Paper ID: 1379 Title: Generalization in Adaptive Data Analysis and Holdout Reuse
Current Reviews

Submitted by Assigned_Reviewer_1

Q1: Comments to author(s). First provide a summary of the paper, and then address the following criteria: Quality, clarity, originality and significance. (For detailed reviewing guidelines, see http://nips.cc/PaperInformation/ReviewerInstructions)
This paper advances understanding of generalization error in adaptive data analysis by introduction the notion of max-information, establishing connections to differential privacy- and description length-based adaptive data analysis, and developing new algorithms. Max-information is a natural quantity for this problem and I suspect that this development will enable new algorithms and new approaches for correct adaptive data analysis, such as the description length-based approach in the paper.

Quality: The paper studies an important problem and significantly advances our understanding. The paper has a good blend of theory -- with the analysis of the max-information notion -- and practice -- with two new algorithms and empirical results.

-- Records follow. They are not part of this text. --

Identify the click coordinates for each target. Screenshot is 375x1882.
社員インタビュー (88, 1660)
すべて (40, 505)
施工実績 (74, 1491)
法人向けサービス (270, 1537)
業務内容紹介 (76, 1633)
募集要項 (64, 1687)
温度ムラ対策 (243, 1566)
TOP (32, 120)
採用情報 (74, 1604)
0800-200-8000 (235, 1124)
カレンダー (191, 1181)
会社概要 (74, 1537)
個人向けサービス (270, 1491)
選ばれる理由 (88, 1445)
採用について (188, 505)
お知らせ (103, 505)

Clarity: I think one minor shortcoming of the paper is that the main text packs in too much content into too little space. The full version of the paper is much more readable but maybe there are some results that can be condensed or omitted in the main text? I found the introduction verbose and believe it can be significantly condensed.

Another thing that I think would be helpful is a comparison of the main Theorems to those in . I think the discussion following Theorem 8 is useful but I would like to have a more formal comparison. Looking at , I think the right results to compare are Theorem 9 in  with Corollary 20 here. Qualitatively the bounds seem to be similar -- for sensitive 1/n functions, setting the differential privacy parameter to be tau gives deviation bounds analogous to Hoeffding's bound in both cases. If I understand that correctly, I think it is important to point out.

More generally, being very explicit about the key contributions of the paper would aid readability.

Originality: Original.

Significance: Significant.

Some minor comments: 1. In Definition 3 I_\infty^\beta((S, \Acal(S)) should be I_\infty^\beta(S; \Acal(S)).

2. In the experiment section (in the main text) you mention that you also use Gaussian noise instead of Laplace noise. Is that shown in the figure? Or is Laplace noise shown there?
This paper studies the important problem of generalization in adaptive data analysis and gives new theoretical insights and algorithms. I think the results in this paper are important, and apart from minor issues mostly having to do with many results packed into few pages, I have very few complaints.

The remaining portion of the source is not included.